Convection Enhanced Delivery of Nanoliposomal Anticancer Therapeutics (Bibliography)

HERMES scientists have collaborated with UCSF investigators to deliver HERMES highly stable Nanoliposomal Camptothecin (Irinotecan or Topotecan) constructs directly into the brain using convection-enhanced delivery (CED) for the treatment of various brain neoplasms.  This therapy has resulted in extensive distribution and retention of the entrapped liposomal camptothecin in brain tumors, which can also be spatially controlled through visualization of similarly designed liposomes containing MRI contrast agents.  A Phase I/II trial using CED of Nanoliposomal Irinotecan in patients bearing malignant gliomas is currently being planned.

Genospheres™ – Nonviral Lipidic Nanocarriers for Nucleic Acid Delivery (Bibliography)

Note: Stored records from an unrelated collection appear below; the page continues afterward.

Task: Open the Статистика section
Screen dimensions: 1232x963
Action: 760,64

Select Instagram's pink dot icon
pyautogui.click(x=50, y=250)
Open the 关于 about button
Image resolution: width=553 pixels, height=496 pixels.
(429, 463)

HERMES has adapted its immunotargeted lipidic delivery system for gene therapy. This novel non-viral gene vector technology, Genospheres™, is based on HERMES’ unique expertise in the areas of liposome formulation, membrane biophysics, and immunotargeting.  These highly stable lipidic nanocarriers are small, scalable, highly stable, long circulating, and show high transfection activity when targeted using a targeting ligand that promotes endocytosis.  Genospheres™ are suitable for delivery of nucleic acid therapeutics of a wide range of sizes and chemical modifications, including plasmid DNA, antisense oligonucleotides, and siRNA.

Remote-Sensing Liposomal Drug and Imaging Agents

HERMES scientists have developed a series of technologies for derivatizing liposomes or liposomal therapeutics for noninvasive detection of in vivo drug delivery.  These technologies include encapsulated MRI contrast agents for following the distribution of liposome in the brain following convection-enhanced delivery, stably encapsulated optical imaging agents, and insertable PEG-lipid chelates of radionuclides capable of remote-detection of liposome biodistribution and pharmacokinetics by SPECT.   These agents can be used to guide the delivery of liposomal agents, predict the effectiveness of drug delivery using liposomal therapeutics, or report on the on the course of treatment of a targeted liposomal therapeutic agent.

HERMES is also developing new drug carriers with unique biophysical characteristics. Examples include pH-sensitive liposomes for controlled intracellular release, stabilized nanoparticulate colloids for high efficiency drug formulation, and novel drug hydrosol formulations.